◆ Exercise task A ◆
Write out the records without changes, starting at the line that contains "800x361 pixels. At" and continuing through the final line of the records.

>> Begin Extract provided

Otis & Co. v. Grimes
Citation | 48 P.2d 788,97 Colo. 219 |
Decision Date | 22 July 1935 |
Docket Number | 13449. |
Parties | OTIS & CO. v. GRIMES. |
Court | Colorado Supreme Court |
In Department.
Error to District Court, City and County of Denver; Henley A Calvert, Judge.
Action by Ben Grimes against Otis & Co. To review a judgment for plaintiff, defendant brings error.
Affirmed in part, reversed in part, and remanded.
Lewis & Grant and Irving Hale, Jr., all of Denver for plaintiff in error.
Max P Zall and Irving Grimes, both of Denver, for defendant in error.
Ben Grimes sued Otis & Co., stock and bond brokers, for damages alleging that in December, 1927, the defendant induced the plaintiff to purchase, for $15,400, one thousand shares of class B stock in the Allison Drug Stores Corporation by falsely representing that the corporation then was earning $2 per share on that stock. The jury found for the plaintiff, a motion for a new trial was denied, and judgment for $21,560, which included interest, was entered against the defendant, who seeks a reversal of the judgment.

>> End Extract provided

◆ Exercise task B ◆
In the case summary, how much did Ben Grimes pay for the one thousand shares of class B stock in the Allison Drug Stores Corporation?

>> Begin Records to process

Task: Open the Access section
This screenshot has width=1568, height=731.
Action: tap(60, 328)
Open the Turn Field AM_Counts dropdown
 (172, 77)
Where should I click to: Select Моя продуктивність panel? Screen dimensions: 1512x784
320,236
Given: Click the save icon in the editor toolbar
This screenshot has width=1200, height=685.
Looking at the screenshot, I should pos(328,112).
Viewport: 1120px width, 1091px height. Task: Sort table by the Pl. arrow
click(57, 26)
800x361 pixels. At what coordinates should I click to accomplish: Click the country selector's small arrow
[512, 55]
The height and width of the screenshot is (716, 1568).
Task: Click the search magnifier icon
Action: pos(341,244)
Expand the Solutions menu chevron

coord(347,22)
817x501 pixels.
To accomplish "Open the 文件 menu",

>> End Records to process

◆ Reply A ◆
800x361 pixels. At what coordinates should I click to accomplish: Click the country selector's small arrow
[512, 55]
The height and width of the screenshot is (716, 1568).
Task: Click the search magnifier icon
Action: pos(341,244)
Expand the Solutions menu chevron

coord(347,22)
817x501 pixels.
To accomplish "Open the 文件 menu",

◆ Reply B ◆
$15,400.